Task to carry out => For this listing, the lines between the one holding "Image resolution: width=815" and the one holding "Image resolution: width=537", inclusive, must be set down exactly.

----

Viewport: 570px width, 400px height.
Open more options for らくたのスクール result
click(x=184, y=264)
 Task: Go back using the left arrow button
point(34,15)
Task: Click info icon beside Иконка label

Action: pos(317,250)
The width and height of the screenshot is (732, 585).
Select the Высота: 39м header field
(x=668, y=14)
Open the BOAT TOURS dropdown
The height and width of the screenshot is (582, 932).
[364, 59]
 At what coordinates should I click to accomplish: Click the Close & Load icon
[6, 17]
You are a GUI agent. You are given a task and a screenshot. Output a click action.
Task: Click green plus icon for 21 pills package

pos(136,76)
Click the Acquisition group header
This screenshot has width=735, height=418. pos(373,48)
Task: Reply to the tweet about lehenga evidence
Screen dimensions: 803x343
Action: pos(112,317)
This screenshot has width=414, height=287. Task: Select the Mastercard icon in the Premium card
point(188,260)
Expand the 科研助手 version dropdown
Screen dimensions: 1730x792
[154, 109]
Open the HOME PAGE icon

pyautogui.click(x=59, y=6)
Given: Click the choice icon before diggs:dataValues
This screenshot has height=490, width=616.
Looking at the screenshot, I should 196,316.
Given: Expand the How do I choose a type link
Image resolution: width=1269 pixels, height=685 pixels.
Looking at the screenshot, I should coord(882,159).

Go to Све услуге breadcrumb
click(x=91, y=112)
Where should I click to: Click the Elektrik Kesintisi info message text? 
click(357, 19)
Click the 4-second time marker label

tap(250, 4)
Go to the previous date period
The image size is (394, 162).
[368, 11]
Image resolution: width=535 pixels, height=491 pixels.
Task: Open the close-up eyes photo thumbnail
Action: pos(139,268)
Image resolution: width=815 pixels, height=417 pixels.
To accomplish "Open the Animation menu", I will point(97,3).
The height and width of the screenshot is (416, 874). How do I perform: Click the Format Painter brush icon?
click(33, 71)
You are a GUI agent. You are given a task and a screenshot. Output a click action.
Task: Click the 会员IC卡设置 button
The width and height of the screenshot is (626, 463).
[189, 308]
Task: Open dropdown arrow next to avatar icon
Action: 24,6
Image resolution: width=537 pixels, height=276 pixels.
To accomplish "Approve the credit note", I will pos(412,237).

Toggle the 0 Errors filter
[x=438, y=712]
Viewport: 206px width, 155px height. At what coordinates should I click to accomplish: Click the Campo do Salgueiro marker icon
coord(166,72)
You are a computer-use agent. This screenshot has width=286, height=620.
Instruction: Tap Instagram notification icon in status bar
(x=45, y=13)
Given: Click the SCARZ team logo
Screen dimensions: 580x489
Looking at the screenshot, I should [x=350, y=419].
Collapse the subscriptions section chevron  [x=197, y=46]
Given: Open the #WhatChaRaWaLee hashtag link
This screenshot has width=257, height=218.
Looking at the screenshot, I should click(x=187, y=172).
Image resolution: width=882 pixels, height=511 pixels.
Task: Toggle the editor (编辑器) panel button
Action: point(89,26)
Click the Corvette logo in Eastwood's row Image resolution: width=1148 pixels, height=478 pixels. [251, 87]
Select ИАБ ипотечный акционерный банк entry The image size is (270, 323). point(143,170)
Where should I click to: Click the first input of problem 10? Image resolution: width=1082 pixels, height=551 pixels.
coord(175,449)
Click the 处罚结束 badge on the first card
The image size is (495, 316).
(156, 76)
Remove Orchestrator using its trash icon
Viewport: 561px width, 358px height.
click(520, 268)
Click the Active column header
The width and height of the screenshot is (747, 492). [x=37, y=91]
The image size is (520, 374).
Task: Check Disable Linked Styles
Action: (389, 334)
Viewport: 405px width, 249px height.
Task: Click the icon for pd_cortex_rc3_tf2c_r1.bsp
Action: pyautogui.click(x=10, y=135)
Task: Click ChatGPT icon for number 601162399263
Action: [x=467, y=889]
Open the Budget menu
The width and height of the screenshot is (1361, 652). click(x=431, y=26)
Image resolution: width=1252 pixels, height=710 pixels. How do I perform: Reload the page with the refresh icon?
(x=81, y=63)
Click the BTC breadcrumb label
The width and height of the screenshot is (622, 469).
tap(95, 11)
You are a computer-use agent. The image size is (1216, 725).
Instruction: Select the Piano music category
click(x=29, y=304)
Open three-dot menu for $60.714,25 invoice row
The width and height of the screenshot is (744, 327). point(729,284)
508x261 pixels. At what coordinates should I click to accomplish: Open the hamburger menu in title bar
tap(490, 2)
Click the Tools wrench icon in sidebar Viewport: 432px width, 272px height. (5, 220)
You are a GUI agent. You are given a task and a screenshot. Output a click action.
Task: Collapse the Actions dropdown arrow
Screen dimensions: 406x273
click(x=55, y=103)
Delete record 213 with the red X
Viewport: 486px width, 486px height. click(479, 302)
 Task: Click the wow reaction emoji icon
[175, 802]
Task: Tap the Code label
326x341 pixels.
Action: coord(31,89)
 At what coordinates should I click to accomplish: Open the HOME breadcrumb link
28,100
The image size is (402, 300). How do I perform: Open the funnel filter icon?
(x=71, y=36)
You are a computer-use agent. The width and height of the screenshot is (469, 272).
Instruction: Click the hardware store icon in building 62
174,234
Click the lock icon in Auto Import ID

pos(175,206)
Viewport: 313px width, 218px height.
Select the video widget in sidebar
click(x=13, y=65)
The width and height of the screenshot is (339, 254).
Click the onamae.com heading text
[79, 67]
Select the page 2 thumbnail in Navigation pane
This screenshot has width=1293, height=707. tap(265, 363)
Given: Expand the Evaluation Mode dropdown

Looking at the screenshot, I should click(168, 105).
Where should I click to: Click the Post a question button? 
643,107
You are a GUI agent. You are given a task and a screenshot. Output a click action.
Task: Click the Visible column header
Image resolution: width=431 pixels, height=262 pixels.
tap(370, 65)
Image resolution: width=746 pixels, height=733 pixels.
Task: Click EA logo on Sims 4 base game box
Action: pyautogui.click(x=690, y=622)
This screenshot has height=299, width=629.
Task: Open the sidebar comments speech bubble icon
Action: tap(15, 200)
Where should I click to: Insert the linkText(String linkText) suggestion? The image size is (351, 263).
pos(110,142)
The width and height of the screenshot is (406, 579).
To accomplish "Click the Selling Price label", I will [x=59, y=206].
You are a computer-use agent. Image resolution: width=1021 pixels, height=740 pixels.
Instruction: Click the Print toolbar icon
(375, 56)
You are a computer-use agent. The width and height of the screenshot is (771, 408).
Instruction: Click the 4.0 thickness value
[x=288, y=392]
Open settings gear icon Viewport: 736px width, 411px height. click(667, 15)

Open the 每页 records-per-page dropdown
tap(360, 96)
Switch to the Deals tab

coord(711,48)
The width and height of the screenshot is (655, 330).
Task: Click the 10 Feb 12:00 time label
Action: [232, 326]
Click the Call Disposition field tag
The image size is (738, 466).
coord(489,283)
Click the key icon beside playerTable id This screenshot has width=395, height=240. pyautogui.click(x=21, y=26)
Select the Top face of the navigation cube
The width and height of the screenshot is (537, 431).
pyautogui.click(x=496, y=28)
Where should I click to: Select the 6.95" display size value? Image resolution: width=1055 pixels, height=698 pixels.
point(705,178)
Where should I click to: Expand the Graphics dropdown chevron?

----

Worked solution =>
Image resolution: width=815 pixels, height=417 pixels.
To accomplish "Open the Animation menu", I will point(97,3).
The height and width of the screenshot is (416, 874). How do I perform: Click the Format Painter brush icon?
click(33, 71)
You are a GUI agent. You are given a task and a screenshot. Output a click action.
Task: Click the 会员IC卡设置 button
The width and height of the screenshot is (626, 463).
[189, 308]
Task: Open dropdown arrow next to avatar icon
Action: 24,6
Image resolution: width=537 pixels, height=276 pixels.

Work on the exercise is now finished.